▶ [Work instructions] Copy out every line below that contains the string "element". Case counts.

▶ [Supplied records]
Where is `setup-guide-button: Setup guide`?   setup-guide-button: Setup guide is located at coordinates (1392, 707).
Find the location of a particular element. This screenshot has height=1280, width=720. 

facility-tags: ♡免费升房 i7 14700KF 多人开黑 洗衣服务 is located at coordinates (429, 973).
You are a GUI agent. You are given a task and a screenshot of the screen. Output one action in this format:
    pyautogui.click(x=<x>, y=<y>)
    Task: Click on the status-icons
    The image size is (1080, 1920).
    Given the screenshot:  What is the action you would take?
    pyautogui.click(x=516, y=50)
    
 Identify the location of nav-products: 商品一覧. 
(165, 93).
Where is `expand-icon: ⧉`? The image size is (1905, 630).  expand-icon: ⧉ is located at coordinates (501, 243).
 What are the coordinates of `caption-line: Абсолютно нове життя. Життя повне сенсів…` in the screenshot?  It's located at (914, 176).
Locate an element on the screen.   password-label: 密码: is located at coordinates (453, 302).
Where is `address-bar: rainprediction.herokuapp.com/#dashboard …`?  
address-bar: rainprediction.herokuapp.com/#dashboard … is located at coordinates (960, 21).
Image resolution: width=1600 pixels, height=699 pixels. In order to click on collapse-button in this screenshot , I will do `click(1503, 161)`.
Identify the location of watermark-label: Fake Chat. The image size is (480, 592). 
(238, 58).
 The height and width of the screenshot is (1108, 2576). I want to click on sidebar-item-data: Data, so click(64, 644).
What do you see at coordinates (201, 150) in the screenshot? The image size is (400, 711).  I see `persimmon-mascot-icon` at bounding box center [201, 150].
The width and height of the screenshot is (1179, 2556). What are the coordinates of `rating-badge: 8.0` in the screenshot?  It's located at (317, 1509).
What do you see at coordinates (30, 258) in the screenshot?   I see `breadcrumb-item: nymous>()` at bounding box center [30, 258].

▶ [Answer for this exercise]
Find the location of a particular element. This screenshot has height=1280, width=720. 
Locate an element on the screen.   password-label: 密码: is located at coordinates (453, 302).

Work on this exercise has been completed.